Sphingomyelinase mediates macrophage activation by titanium particles independent of phagocytosis: A role for free radicals, NFκB, and TNFα

The manner in which wear debris initiates intracellular signaling and macrophage activation remains poorly understood. While particle phagocytosis has been implicated in this process, recent studies have shown that phagocytosis is not required for macrophage activation. We examined the hypothesis that titanium particles stimulate macrophages through membrane associated signaling events involving free radicals, sphingomyelinase, NFκB, and TNFα. Titanium particles stimulated peroxidation of linoleic acid, producing malondialdehyde, while neither lipopolysaccharide nor PBS pre-incubated with particles did, suggesting that the increased peroxidation is related to the presence of the particles themselves.

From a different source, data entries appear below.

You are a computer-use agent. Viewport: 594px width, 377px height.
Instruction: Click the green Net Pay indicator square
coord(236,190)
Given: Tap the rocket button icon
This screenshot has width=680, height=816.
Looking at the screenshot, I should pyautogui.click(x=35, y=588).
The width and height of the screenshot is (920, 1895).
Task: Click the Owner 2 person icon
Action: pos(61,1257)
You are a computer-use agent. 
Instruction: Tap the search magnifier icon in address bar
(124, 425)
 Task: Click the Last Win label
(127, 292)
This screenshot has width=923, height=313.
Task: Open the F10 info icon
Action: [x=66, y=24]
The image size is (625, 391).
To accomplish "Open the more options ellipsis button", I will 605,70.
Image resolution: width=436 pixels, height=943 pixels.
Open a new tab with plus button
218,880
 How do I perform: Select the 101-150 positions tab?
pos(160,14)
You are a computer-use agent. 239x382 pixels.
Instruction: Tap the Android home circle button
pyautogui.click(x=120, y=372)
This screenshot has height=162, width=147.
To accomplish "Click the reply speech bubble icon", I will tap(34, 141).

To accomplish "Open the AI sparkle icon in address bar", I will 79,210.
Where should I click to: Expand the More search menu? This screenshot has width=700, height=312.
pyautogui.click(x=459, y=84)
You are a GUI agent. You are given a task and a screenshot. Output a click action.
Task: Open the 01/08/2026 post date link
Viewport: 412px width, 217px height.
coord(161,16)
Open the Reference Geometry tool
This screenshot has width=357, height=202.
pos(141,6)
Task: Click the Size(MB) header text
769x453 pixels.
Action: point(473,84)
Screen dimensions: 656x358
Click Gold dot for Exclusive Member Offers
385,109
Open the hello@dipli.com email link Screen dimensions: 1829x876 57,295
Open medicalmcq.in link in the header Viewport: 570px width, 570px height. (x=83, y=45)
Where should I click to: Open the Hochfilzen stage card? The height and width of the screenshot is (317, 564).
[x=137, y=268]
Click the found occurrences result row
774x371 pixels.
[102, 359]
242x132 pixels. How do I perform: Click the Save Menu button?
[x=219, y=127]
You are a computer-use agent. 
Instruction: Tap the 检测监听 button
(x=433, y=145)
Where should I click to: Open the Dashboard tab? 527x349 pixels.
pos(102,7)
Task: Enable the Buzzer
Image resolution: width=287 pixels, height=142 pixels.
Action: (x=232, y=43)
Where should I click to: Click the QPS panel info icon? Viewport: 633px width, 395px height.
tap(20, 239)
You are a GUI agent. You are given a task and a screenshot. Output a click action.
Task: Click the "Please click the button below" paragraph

Furthermore, particles stimulated sphingomyelin metabolism in a neutral sphingomyelinase (NSmase) containing cell free system; this effect was inhibited by glutathione, indicating that NSmase activation was due to titanium induced free radicals. Titanium particles also stimulated NSmase activity in cultures of ANA-1 murine macrophages. Addition of purified NSmase to ANA-1 cell cultures stimulated NFκB binding, increased transcriptional activity in cells transfected with NFκB responsive promoters, and induced TNFα expression. These effects were also inhibited by addition of glutathione. Similarly, glutathione inhibited the ability of titanium particles to induce NFκB signaling and TNFα expression in ANA-1 cells. The findings demonstrate that titanium particles generate free radicals and induce plasma membrane peroxidation and NSmase activation. NSmase, in turn, hydrolyzes sphingomyelin, with activation of the NFκB signaling pathway and induction of responsive genes, including TNFα. This study demonstrates a mechanism for phagocytosis-independent macrophage activation and defines the sphingomyelin cycle as a potential therapeutic target for the prevention of wear debris induced osteolysis.